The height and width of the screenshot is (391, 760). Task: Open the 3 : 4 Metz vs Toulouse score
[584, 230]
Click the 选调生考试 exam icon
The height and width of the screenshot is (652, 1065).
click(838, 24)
******************************
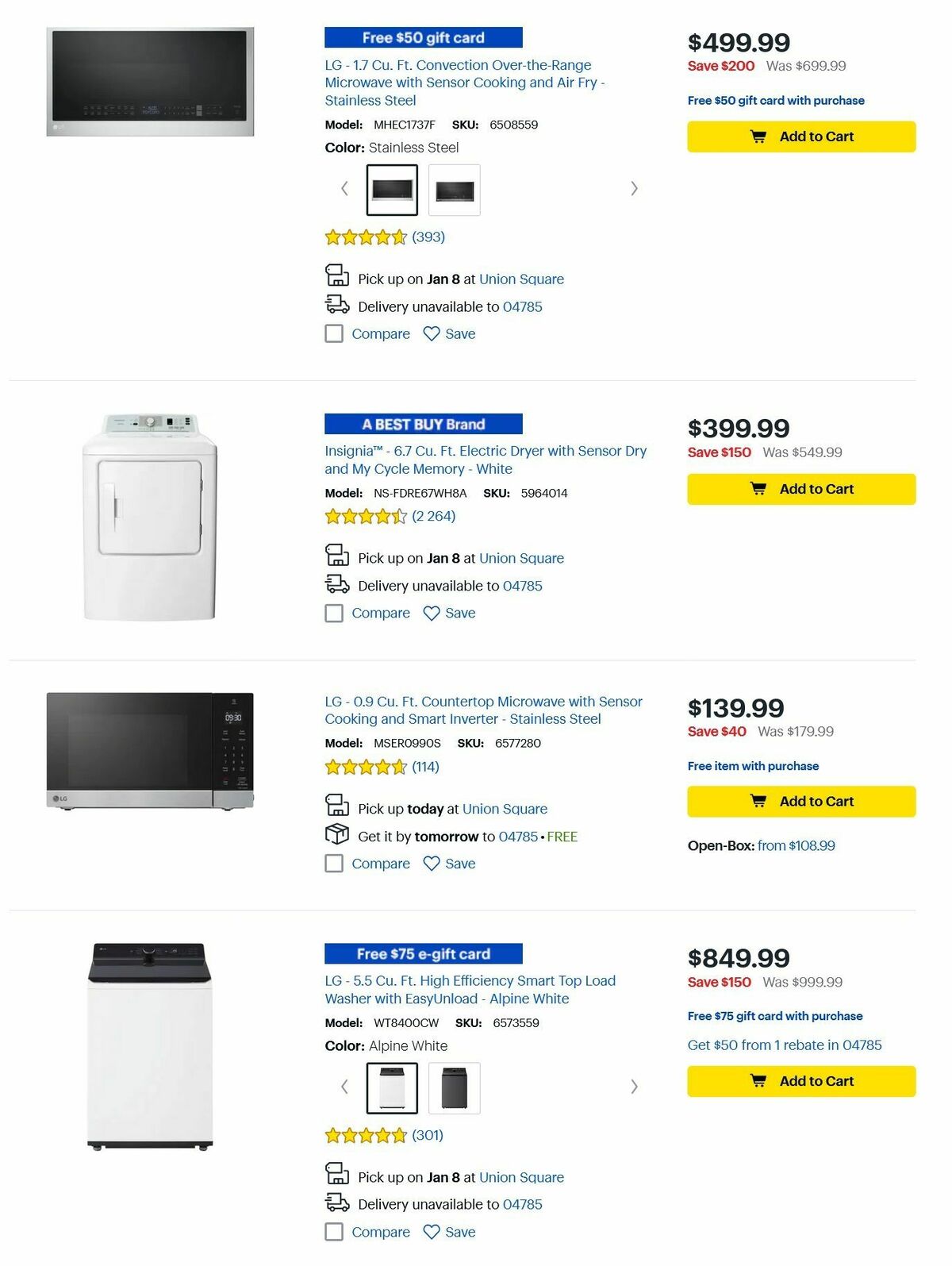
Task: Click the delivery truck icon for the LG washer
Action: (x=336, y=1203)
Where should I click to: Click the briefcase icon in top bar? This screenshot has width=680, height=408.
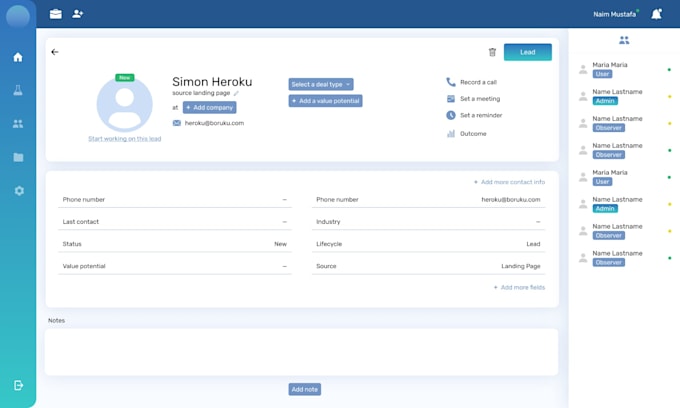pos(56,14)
******************************
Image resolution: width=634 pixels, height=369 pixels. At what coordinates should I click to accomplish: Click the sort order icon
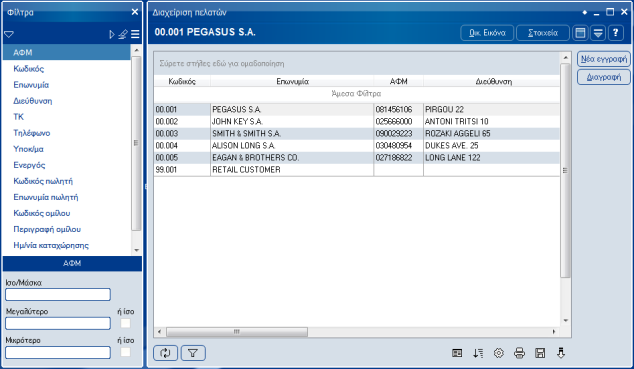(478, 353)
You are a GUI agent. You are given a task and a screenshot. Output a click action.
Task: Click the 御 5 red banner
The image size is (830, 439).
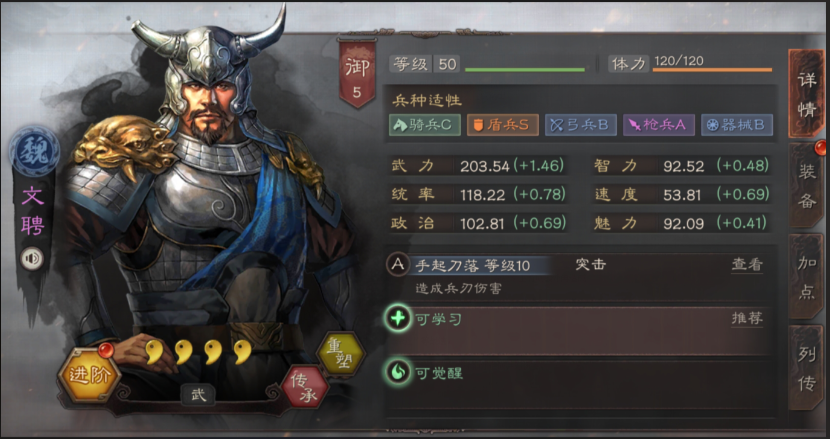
******************************
What you need to do: Copy out the records verbatim from the line containing "You are a GUI" up to and including the line containing "The image size is (830, 439).".

Answer for the task:
You are a GUI agent. You are given a task and a screenshot. Output a click action.
Task: Click the 御 5 red banner
The image size is (830, 439).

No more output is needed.